GIVEN DATA
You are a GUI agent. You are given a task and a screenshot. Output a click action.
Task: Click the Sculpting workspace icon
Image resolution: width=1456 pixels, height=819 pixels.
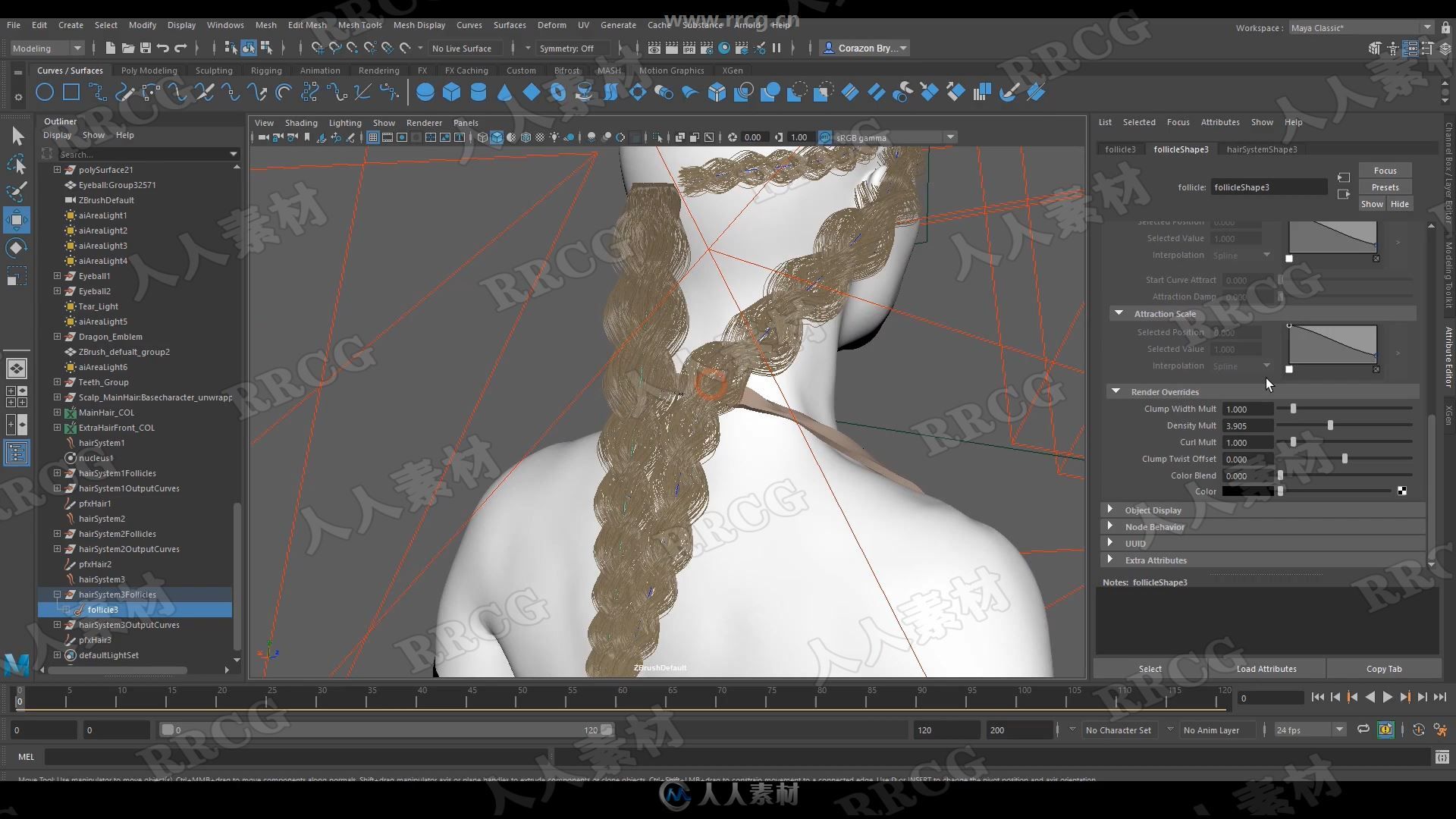[x=213, y=70]
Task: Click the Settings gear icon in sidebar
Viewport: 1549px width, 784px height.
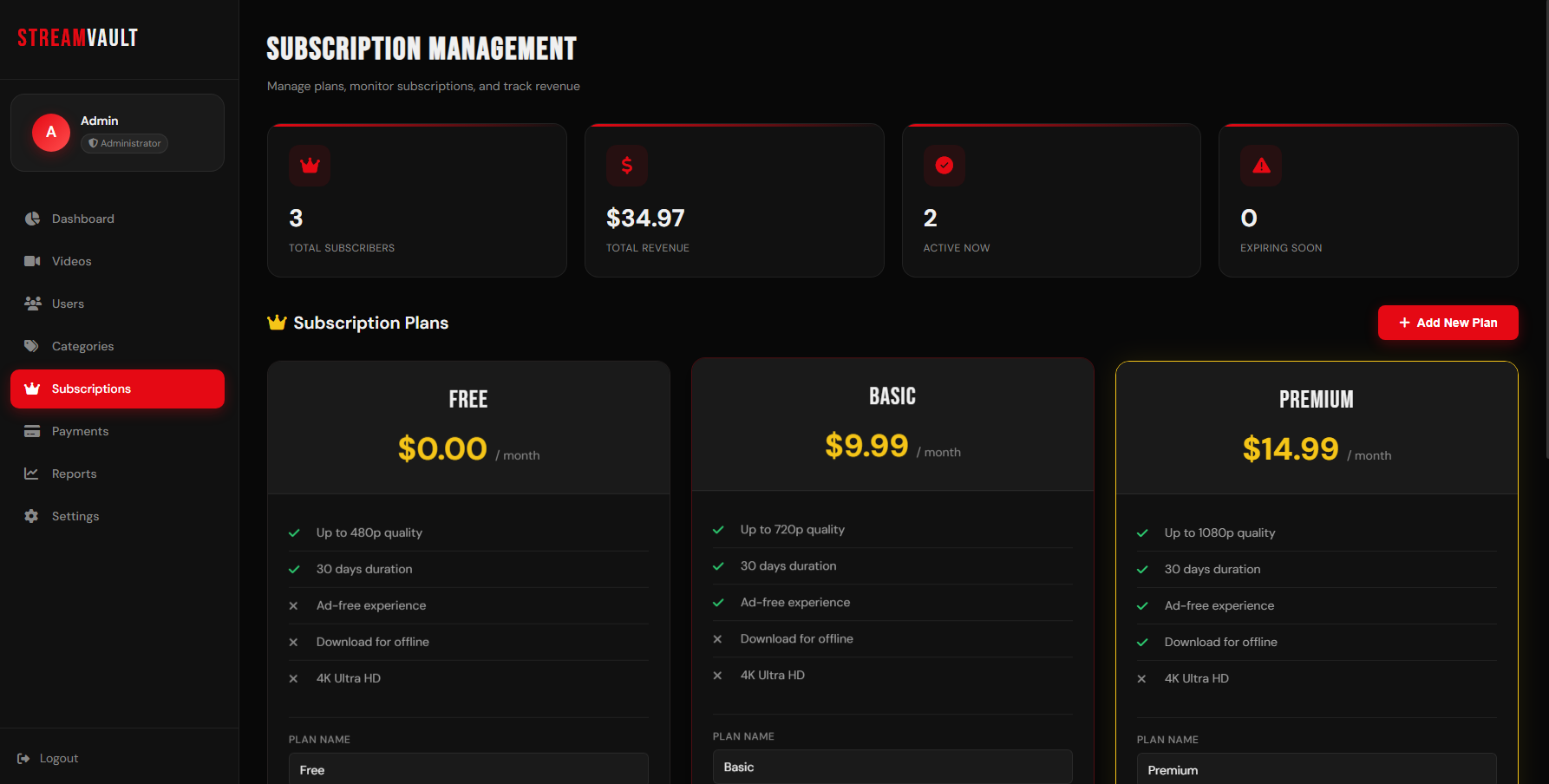Action: pos(32,516)
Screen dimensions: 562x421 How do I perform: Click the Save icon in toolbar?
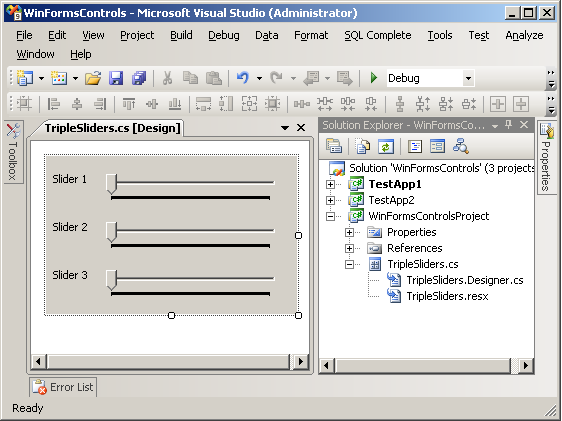click(116, 78)
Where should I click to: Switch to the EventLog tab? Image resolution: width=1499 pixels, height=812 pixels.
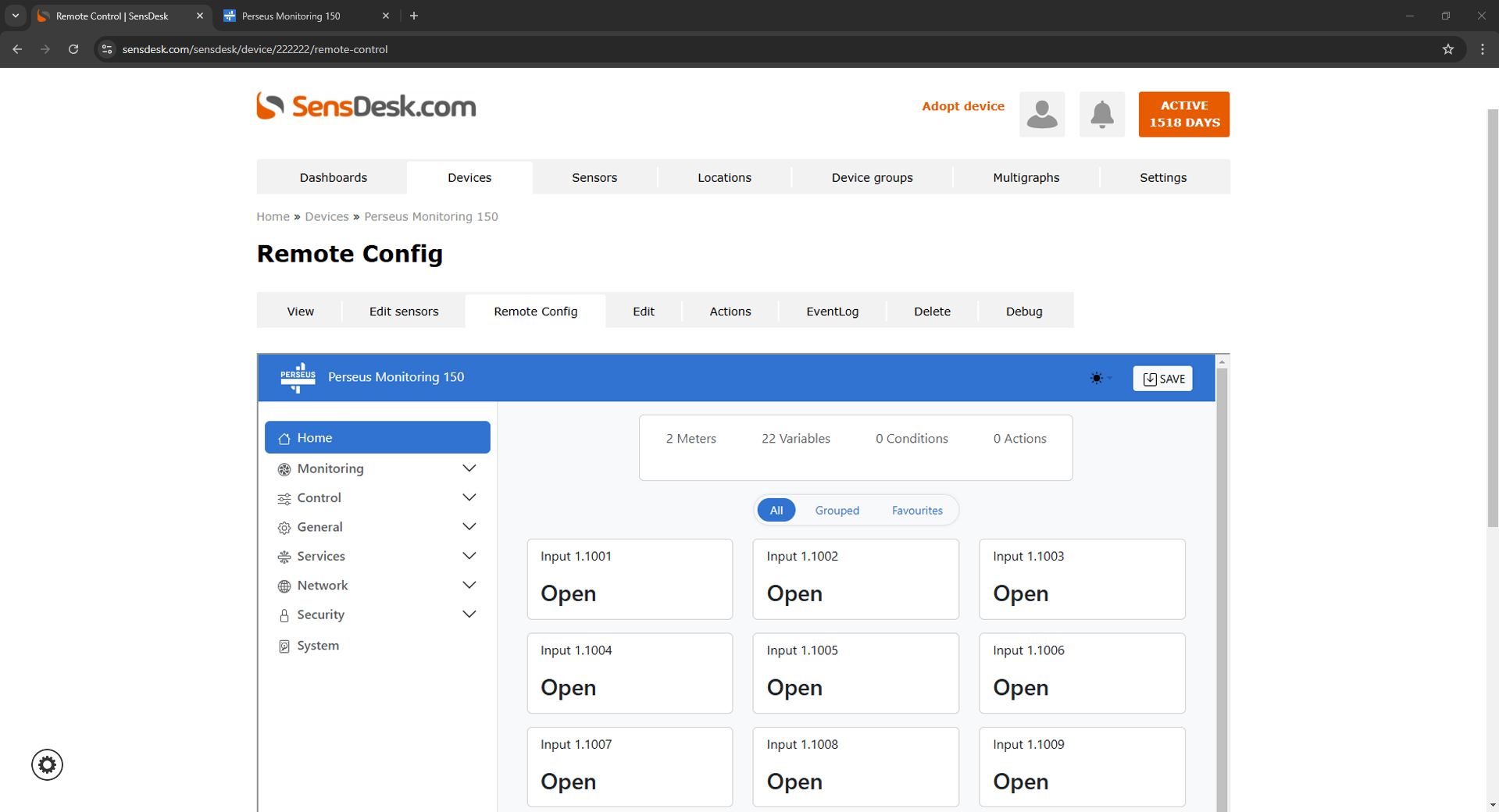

EXERCISE
Return, exactly as they stand, all of the lines above, but not the pictures.

TASK SOLUTION
You are a GUI agent. You are given a task and a screenshot. Output a click action.
Task: Click the Sculpting workspace icon
Image resolution: width=1456 pixels, height=819 pixels.
[x=213, y=70]
Task: Click the Settings gear icon in sidebar
Viewport: 1549px width, 784px height.
Action: pos(32,516)
Screen dimensions: 562x421 How do I perform: Click the Save icon in toolbar?
click(116, 78)
Where should I click to: Switch to the EventLog tab? Image resolution: width=1499 pixels, height=812 pixels.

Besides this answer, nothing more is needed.